I just called the shelter and was told a different story than wut this plea says as far as time left and I don't know this shelter to know if that info is correct...I was told that the mom and pups are there and can be released when they pups are weaned which is still a wk or two left she said.Plea says they are in danger now.Either way I am worried about them all and the fact the pups could get sick!!


----------



## Myamom (Oct 10, 2005)

bump..........wonder what their status is.....


----------



## BMD0123 (Oct 15, 2008)

Is anyone working on this family?


----------



## djpohn (Jun 27, 2003)

This is what I read on a list of Urgent SoCal Dogs:

"She is still in need of Rescue. Rescue tried to pull her last month, but shelter decided to keep them so they could adopt the pups out. since then all pups have died!"

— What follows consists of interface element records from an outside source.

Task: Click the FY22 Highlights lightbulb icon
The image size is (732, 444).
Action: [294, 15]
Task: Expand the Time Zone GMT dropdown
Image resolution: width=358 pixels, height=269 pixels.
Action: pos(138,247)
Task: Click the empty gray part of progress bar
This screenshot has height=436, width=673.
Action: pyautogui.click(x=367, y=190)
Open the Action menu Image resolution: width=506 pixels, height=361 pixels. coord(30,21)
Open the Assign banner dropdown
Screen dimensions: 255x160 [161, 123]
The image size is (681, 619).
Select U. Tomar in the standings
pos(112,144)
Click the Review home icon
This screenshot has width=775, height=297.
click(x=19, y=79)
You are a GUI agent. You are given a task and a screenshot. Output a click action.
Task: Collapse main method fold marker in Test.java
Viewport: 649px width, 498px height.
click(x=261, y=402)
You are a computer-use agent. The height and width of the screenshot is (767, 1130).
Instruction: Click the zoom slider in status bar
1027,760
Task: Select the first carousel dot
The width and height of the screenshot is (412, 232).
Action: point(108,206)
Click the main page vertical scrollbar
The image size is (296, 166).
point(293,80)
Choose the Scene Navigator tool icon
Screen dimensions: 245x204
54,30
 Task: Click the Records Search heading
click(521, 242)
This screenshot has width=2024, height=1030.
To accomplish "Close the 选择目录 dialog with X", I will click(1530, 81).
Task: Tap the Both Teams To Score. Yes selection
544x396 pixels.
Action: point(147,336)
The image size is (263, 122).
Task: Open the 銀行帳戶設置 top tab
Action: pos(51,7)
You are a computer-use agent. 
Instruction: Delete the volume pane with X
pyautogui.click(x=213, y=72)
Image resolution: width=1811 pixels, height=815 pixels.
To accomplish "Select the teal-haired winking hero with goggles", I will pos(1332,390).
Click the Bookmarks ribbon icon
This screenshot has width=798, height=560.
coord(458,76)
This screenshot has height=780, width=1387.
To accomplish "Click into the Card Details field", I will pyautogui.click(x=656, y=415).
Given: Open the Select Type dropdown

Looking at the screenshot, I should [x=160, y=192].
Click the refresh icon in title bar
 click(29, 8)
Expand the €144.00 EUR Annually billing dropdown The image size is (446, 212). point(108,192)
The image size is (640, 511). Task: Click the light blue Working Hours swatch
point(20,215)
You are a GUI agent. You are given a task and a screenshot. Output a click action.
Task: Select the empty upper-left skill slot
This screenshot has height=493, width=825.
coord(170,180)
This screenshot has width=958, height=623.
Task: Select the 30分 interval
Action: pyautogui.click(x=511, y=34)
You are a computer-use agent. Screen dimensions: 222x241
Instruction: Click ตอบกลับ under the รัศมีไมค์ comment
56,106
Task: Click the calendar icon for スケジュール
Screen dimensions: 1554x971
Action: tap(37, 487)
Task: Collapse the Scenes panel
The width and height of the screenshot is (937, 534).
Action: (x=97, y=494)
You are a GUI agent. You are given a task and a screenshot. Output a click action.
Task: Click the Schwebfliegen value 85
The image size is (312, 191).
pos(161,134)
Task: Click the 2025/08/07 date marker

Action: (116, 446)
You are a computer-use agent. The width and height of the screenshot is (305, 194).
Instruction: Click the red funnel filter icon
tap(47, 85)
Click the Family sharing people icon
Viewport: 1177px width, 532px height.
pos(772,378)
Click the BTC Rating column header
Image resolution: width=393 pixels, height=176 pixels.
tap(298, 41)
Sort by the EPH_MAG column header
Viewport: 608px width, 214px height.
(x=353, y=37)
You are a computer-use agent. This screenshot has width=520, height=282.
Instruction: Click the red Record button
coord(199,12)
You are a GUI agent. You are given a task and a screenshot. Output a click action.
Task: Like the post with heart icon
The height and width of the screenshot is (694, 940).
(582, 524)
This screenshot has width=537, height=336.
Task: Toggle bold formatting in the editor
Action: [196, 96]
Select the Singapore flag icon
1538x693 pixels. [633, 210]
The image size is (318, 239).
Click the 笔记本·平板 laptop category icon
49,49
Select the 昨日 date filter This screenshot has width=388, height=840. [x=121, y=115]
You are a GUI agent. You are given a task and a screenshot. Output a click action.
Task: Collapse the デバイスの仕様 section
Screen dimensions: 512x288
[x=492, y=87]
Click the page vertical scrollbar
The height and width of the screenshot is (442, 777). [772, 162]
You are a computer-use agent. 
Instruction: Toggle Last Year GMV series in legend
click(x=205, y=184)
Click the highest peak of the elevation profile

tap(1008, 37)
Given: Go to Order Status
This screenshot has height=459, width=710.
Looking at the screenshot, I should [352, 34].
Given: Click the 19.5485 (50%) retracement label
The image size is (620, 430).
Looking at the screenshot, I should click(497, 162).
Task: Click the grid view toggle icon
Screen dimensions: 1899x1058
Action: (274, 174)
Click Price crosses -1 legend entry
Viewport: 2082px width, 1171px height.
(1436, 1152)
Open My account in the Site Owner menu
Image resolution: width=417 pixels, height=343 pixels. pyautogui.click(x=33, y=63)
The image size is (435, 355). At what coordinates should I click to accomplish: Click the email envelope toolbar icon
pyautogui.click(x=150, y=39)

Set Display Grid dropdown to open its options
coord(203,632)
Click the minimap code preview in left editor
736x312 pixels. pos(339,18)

Some of the Shelters here are horrible - one Shelter has no dog listed longer than the beginning of the month (adoptions are not that high) very high kill shelter! We have had them euthanize dogs while the volunteer was there to pick them up!


----------



## brt (Sep 16, 2008)

I got the same plea by email, that pups died and Mom is now extremely urgent.


----------



## kathyb (May 16, 2007)

Does anyone have a picture of mom?


----------



## Karin (Jan 4, 2008)

Rest in peace, poor puppies.







I hope your mother is able to get of out that awful place.


----------



## kathyb (May 16, 2007)

I was at work and the picture did not come up. She looks so sad, the poor girl watched her pups die.


----------